[Task item]: The answer must consist of the listing, reproduced exactly.

[Data]:

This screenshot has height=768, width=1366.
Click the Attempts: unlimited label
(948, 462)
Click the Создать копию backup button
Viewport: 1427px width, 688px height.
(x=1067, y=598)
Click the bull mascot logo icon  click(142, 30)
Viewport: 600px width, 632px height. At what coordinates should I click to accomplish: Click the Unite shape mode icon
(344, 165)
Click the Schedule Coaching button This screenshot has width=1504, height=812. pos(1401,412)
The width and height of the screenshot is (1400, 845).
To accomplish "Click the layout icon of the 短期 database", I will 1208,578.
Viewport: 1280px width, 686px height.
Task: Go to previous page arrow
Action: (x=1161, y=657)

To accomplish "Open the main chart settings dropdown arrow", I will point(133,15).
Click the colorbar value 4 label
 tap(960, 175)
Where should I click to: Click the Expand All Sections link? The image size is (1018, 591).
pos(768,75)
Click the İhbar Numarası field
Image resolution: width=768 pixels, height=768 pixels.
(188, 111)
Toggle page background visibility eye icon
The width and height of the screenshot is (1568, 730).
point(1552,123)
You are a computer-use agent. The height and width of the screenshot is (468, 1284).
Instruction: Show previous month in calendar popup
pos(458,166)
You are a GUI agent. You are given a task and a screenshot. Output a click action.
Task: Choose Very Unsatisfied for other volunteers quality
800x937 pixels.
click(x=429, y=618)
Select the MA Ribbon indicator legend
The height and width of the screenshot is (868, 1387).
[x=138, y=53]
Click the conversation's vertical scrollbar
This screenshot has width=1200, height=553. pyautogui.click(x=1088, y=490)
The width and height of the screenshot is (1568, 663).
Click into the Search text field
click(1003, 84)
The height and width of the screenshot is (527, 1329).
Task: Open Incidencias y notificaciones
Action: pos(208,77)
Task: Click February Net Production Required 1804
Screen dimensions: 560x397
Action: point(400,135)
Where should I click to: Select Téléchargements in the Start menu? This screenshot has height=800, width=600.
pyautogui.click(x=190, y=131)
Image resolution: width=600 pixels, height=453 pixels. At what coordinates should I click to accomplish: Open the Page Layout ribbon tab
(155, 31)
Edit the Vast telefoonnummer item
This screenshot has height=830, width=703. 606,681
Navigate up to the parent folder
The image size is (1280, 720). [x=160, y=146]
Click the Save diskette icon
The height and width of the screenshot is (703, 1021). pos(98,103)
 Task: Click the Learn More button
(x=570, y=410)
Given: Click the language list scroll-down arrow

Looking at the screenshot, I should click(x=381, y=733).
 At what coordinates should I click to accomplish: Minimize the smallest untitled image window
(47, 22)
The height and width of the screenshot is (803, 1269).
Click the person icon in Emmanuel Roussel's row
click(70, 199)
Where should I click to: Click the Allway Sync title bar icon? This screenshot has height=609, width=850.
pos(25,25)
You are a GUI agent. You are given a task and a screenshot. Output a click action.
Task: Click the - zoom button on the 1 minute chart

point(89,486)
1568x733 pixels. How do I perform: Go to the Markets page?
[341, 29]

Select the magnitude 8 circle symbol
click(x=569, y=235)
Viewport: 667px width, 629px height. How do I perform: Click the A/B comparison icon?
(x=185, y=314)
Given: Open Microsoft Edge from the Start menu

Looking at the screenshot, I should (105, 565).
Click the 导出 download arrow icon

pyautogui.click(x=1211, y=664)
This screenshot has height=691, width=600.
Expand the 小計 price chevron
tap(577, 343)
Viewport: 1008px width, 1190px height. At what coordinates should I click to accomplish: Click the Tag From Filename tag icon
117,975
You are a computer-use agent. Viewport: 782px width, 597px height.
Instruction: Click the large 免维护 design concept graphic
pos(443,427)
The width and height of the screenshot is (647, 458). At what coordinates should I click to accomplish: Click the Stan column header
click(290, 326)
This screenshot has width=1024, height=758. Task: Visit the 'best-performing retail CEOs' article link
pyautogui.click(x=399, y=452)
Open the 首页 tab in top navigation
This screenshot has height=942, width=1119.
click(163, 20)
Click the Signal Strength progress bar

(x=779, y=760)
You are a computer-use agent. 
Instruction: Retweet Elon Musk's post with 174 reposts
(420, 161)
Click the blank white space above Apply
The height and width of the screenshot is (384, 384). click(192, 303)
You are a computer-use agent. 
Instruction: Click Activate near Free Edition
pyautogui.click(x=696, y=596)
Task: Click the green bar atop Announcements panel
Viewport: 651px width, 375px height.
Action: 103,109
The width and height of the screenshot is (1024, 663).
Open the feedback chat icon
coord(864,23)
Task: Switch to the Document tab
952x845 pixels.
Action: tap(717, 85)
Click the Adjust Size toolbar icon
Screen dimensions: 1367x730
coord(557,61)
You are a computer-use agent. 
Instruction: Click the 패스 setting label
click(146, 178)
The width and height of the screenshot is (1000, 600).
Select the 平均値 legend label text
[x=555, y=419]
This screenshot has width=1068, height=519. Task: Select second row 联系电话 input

[Answer for the task]:
This screenshot has height=768, width=1366.
Click the Attempts: unlimited label
(948, 462)
Click the Создать копию backup button
Viewport: 1427px width, 688px height.
(x=1067, y=598)
Click the bull mascot logo icon  click(142, 30)
Viewport: 600px width, 632px height. At what coordinates should I click to accomplish: Click the Unite shape mode icon
(344, 165)
Click the Schedule Coaching button This screenshot has width=1504, height=812. pos(1401,412)
The width and height of the screenshot is (1400, 845).
To accomplish "Click the layout icon of the 短期 database", I will 1208,578.
Viewport: 1280px width, 686px height.
Task: Go to previous page arrow
Action: (x=1161, y=657)

To accomplish "Open the main chart settings dropdown arrow", I will point(133,15).
Click the colorbar value 4 label
 tap(960, 175)
Where should I click to: Click the Expand All Sections link? The image size is (1018, 591).
pos(768,75)
Click the İhbar Numarası field
Image resolution: width=768 pixels, height=768 pixels.
(188, 111)
Toggle page background visibility eye icon
The width and height of the screenshot is (1568, 730).
point(1552,123)
You are a computer-use agent. The height and width of the screenshot is (468, 1284).
Instruction: Show previous month in calendar popup
pos(458,166)
You are a GUI agent. You are given a task and a screenshot. Output a click action.
Task: Choose Very Unsatisfied for other volunteers quality
800x937 pixels.
click(x=429, y=618)
Select the MA Ribbon indicator legend
The height and width of the screenshot is (868, 1387).
[x=138, y=53]
Click the conversation's vertical scrollbar
This screenshot has width=1200, height=553. pyautogui.click(x=1088, y=490)
The width and height of the screenshot is (1568, 663).
Click into the Search text field
click(1003, 84)
The height and width of the screenshot is (527, 1329).
Task: Open Incidencias y notificaciones
Action: pos(208,77)
Task: Click February Net Production Required 1804
Screen dimensions: 560x397
Action: point(400,135)
Where should I click to: Select Téléchargements in the Start menu? This screenshot has height=800, width=600.
pyautogui.click(x=190, y=131)
Image resolution: width=600 pixels, height=453 pixels. At what coordinates should I click to accomplish: Open the Page Layout ribbon tab
(155, 31)
Edit the Vast telefoonnummer item
This screenshot has height=830, width=703. 606,681
Navigate up to the parent folder
The image size is (1280, 720). [x=160, y=146]
Click the Save diskette icon
The height and width of the screenshot is (703, 1021). pos(98,103)
 Task: Click the Learn More button
(x=570, y=410)
Given: Click the language list scroll-down arrow

Looking at the screenshot, I should click(x=381, y=733).
 At what coordinates should I click to accomplish: Minimize the smallest untitled image window
(47, 22)
The height and width of the screenshot is (803, 1269).
Click the person icon in Emmanuel Roussel's row
click(70, 199)
Where should I click to: Click the Allway Sync title bar icon? This screenshot has height=609, width=850.
pos(25,25)
You are a GUI agent. You are given a task and a screenshot. Output a click action.
Task: Click the - zoom button on the 1 minute chart

point(89,486)
1568x733 pixels. How do I perform: Go to the Markets page?
[341, 29]

Select the magnitude 8 circle symbol
click(x=569, y=235)
Viewport: 667px width, 629px height. How do I perform: Click the A/B comparison icon?
(x=185, y=314)
Given: Open Microsoft Edge from the Start menu

Looking at the screenshot, I should (105, 565).
Click the 导出 download arrow icon

pyautogui.click(x=1211, y=664)
This screenshot has height=691, width=600.
Expand the 小計 price chevron
tap(577, 343)
Viewport: 1008px width, 1190px height. At what coordinates should I click to accomplish: Click the Tag From Filename tag icon
117,975
You are a computer-use agent. Viewport: 782px width, 597px height.
Instruction: Click the large 免维护 design concept graphic
pos(443,427)
The width and height of the screenshot is (647, 458). At what coordinates should I click to accomplish: Click the Stan column header
click(290, 326)
This screenshot has width=1024, height=758. Task: Visit the 'best-performing retail CEOs' article link
pyautogui.click(x=399, y=452)
Open the 首页 tab in top navigation
This screenshot has height=942, width=1119.
click(163, 20)
Click the Signal Strength progress bar

(x=779, y=760)
You are a computer-use agent. 
Instruction: Retweet Elon Musk's post with 174 reposts
(420, 161)
Click the blank white space above Apply
The height and width of the screenshot is (384, 384). click(192, 303)
You are a computer-use agent. 
Instruction: Click Activate near Free Edition
pyautogui.click(x=696, y=596)
Task: Click the green bar atop Announcements panel
Viewport: 651px width, 375px height.
Action: 103,109
The width and height of the screenshot is (1024, 663).
Open the feedback chat icon
coord(864,23)
Task: Switch to the Document tab
952x845 pixels.
Action: tap(717, 85)
Click the Adjust Size toolbar icon
Screen dimensions: 1367x730
coord(557,61)
You are a computer-use agent. 
Instruction: Click the 패스 setting label
click(146, 178)
The width and height of the screenshot is (1000, 600).
Select the 平均値 legend label text
[x=555, y=419]
This screenshot has width=1068, height=519. Task: Select second row 联系电话 input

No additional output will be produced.